Vrai looks beyond the children’s card game into the story’s themes about overcoming trauma, and how unconscious bias and a rushed final arc hold it back.

How have you felt about the resource posts?

Have they been helpful, and should they be a regular part of the rotation alongside Talk prompts?

Beyond AniFem

How Misogynoir Shows Up In Our Lives: A Wear Your Voice Reading List (Wear Your Voice)

A list of essays on misogynoir spanning general theory, media, and various intersectional aspects of culture.

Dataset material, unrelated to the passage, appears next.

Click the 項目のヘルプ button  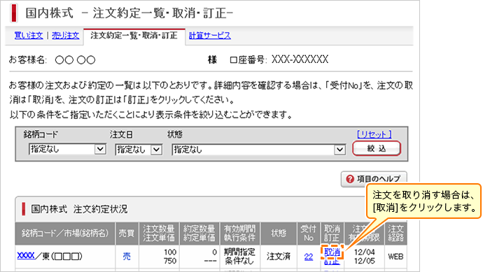[374, 179]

Our politic at Wear Your Voice has always been and will forever be rooted in an intersectional feminism because we recognize that the liberation of assigned, assumed, and affirmed Black womxn is imperative to the liberation of all of us. Misogynoir describes both the anti-Blackness and misogyny that Black womxn experience together, because their Blackness and womxn-ness are never divorced from one another. Properly addressing misogynoir requires the dismantling of both patriarchy and white supremacy, as well as uprooting capitalism and colonialist thought.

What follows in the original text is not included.